:: Text extract ::
Financial News

  • 10 May 2012, 9:58

'Snooper's Charter' Proposals Are Unveiled

Controversial Government proposals to increase digital surveillance in Britain have been announced in the Queen's Speech.

The Home Office wants powers to monitor internet traffic, known as communications data, to keep track of serious criminals and terrorists.

But civil liberties campaigners have described the measures as a "Snooper's Charter" and a "dangerous" invasion of privacy.

Jim Killock, executive director of the Open Rights Group, told Sky News: "We're really worried about these new plans for internet snooping, they represent a huge increase in the amount of surveillance government has that are really not appropriate.

"People need to be suspected before they're surveilled - that's how the law should work, but what the Government's saying is: 'Were going to treat you all as suspects, and ask you to trust us not to abuse that data.'

"These are very dangerous measures - they cross a line, they take us from targeting people that we suspect, to targeting everybody and really lowering the barriers of what the Government can find out about you without going through a court."

:: Exercise instructions ::
(A) Print the stretch of the surveillance proposals article from "Financial News" through "criminals and terrorists.".
(B) Translate this sentence from the surveillance proposals article into Spanish: "The Home Office wants powers to monitor internet traffic, known as communications data, to keep track of serious criminals and terrorists."
The lines after this point are separate material and are unrelated to the article.

:: Excerpted records ::
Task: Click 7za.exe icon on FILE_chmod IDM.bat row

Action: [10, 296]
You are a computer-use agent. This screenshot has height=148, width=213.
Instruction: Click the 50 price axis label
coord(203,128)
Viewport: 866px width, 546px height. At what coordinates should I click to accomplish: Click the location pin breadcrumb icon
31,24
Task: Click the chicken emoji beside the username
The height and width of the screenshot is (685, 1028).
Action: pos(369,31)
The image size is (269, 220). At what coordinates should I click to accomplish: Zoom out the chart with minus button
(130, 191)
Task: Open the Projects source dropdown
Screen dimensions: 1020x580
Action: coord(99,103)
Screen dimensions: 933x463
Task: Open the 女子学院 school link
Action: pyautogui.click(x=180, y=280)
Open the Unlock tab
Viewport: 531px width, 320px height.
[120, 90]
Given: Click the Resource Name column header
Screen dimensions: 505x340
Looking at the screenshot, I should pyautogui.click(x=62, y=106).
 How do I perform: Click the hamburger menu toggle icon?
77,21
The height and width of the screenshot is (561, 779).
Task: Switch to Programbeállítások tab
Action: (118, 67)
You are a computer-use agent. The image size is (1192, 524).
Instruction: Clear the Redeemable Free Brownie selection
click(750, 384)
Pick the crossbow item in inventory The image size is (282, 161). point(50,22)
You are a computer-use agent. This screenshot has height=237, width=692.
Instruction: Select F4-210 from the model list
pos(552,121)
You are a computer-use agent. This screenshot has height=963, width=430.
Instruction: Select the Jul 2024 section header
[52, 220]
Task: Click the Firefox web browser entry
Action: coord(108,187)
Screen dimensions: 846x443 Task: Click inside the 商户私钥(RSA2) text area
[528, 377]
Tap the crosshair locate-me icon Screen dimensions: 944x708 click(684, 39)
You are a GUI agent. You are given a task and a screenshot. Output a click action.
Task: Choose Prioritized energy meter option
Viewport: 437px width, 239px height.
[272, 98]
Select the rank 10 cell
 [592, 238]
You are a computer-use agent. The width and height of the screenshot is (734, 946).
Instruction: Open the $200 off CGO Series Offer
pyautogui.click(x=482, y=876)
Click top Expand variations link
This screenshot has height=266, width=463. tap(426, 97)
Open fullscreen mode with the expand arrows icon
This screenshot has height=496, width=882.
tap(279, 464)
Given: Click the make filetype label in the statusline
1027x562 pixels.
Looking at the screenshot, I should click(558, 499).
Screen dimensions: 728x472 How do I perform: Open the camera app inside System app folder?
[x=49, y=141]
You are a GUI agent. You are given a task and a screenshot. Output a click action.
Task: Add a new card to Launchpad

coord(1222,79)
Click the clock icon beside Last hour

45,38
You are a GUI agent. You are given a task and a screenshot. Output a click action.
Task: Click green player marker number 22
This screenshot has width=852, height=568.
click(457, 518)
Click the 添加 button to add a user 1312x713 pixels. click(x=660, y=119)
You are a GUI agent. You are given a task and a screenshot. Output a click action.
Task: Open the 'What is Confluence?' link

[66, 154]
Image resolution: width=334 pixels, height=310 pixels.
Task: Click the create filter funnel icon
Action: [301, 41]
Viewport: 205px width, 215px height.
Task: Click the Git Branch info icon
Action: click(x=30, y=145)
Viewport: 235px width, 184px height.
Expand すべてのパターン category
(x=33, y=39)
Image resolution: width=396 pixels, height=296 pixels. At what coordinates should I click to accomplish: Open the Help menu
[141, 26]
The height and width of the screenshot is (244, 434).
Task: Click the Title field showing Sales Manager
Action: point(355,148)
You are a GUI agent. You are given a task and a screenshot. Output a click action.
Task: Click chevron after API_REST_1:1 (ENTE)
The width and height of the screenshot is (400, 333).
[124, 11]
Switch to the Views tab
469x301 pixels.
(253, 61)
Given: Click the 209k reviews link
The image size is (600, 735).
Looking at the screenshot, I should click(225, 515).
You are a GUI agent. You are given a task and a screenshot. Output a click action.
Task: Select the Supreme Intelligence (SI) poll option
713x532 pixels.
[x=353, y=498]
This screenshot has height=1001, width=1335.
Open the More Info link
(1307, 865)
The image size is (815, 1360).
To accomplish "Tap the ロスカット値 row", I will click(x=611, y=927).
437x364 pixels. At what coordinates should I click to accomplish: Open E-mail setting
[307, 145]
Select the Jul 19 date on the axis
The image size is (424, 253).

:: Per-task outputs ::
(A)
Financial News

  • 10 May 2012, 9:58

'Snooper's Charter' Proposals Are Unveiled

Controversial Government proposals to increase digital surveillance in Britain have been announced in the Queen's Speech.

The Home Office wants powers to monitor internet traffic, known as communications data, to keep track of serious criminals and terrorists.

(B) El Ministerio del Interior quiere poderes para vigilar el tráfico de internet, conocido como datos de comunicaciones, a fin de seguir la pista de delincuentes graves y terroristas.